:: TASK BRIEF ::
Can you format every line of the listing below as a Markdown table, with a "Row" column numbering each line and a "Text" column holding the line, skipping blank lines?

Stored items
━━━

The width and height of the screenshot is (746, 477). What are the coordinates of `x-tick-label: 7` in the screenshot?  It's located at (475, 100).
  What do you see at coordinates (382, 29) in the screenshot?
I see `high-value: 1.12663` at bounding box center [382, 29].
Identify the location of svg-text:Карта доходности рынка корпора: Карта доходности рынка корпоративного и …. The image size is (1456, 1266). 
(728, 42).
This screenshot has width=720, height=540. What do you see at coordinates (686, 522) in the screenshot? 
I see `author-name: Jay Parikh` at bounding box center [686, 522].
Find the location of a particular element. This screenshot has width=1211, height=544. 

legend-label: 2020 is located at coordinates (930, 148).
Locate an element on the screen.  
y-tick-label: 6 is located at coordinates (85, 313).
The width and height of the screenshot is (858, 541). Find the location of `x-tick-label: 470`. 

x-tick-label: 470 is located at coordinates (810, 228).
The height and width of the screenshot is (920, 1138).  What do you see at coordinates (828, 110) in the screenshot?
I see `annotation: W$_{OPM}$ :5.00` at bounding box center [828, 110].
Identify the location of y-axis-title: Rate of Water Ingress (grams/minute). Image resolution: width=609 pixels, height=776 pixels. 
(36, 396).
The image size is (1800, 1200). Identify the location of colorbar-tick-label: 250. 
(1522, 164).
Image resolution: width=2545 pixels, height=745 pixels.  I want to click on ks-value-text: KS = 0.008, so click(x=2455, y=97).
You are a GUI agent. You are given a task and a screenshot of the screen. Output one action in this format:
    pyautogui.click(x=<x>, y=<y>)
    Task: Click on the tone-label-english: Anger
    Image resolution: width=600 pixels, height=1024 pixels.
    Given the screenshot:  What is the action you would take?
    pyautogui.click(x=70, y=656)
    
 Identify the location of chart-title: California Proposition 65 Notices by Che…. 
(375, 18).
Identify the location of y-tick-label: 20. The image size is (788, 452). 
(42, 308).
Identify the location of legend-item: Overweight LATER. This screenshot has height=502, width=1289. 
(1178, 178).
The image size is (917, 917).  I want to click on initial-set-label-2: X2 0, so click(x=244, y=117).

━━━

:: RESPONSE TO THE EXERCISE ::
| Row | Text |
|---|---|
| 1 | The width and height of the screenshot is (746, 477). What are the coordinates of `x-tick-label: 7` in the screenshot?  It's located at (475, 100). |
| 2 |   What do you see at coordinates (382, 29) in the screenshot? |
| 3 | I see `high-value: 1.12663` at bounding box center [382, 29]. |
| 4 | Identify the location of svg-text:Карта доходности рынка корпора: Карта доходности рынка корпоративного и …. The image size is (1456, 1266).  |
| 5 | (728, 42). |
| 6 | This screenshot has width=720, height=540. What do you see at coordinates (686, 522) in the screenshot?  |
| 7 | I see `author-name: Jay Parikh` at bounding box center [686, 522]. |
| 8 | Find the location of a particular element. This screenshot has width=1211, height=544.  |
| 9 | legend-label: 2020 is located at coordinates (930, 148). |
| 10 | Locate an element on the screen.   |
| 11 | y-tick-label: 6 is located at coordinates (85, 313). |
| 12 | The width and height of the screenshot is (858, 541). Find the location of `x-tick-label: 470`.  |
| 13 | x-tick-label: 470 is located at coordinates (810, 228). |
| 14 | The height and width of the screenshot is (920, 1138).  What do you see at coordinates (828, 110) in the screenshot? |
| 15 | I see `annotation: W$_{OPM}$ :5.00` at bounding box center [828, 110]. |
| 16 | Identify the location of y-axis-title: Rate of Water Ingress (grams/minute). Image resolution: width=609 pixels, height=776 pixels.  |
| 17 | (36, 396). |
| 18 | The image size is (1800, 1200). Identify the location of colorbar-tick-label: 250.  |
| 19 | (1522, 164). |
| 20 | Image resolution: width=2545 pixels, height=745 pixels.  I want to click on ks-value-text: KS = 0.008, so click(x=2455, y=97). |
| 21 | You are a GUI agent. You are given a task and a screenshot of the screen. Output one action in this format: |
| 22 |     pyautogui.click(x=<x>, y=<y>) |
| 23 |     Task: Click on the tone-label-english: Anger |
| 24 |     Image resolution: width=600 pixels, height=1024 pixels. |
| 25 |     Given the screenshot:  What is the action you would take? |
| 26 |     pyautogui.click(x=70, y=656) |
| 27 |  Identify the location of chart-title: California Proposition 65 Notices by Che….  |
| 28 | (375, 18). |
| 29 | Identify the location of y-tick-label: 20. The image size is (788, 452).  |
| 30 | (42, 308). |
| 31 | Identify the location of legend-item: Overweight LATER. This screenshot has height=502, width=1289.  |
| 32 | (1178, 178). |
| 33 | The image size is (917, 917).  I want to click on initial-set-label-2: X2 0, so click(x=244, y=117). |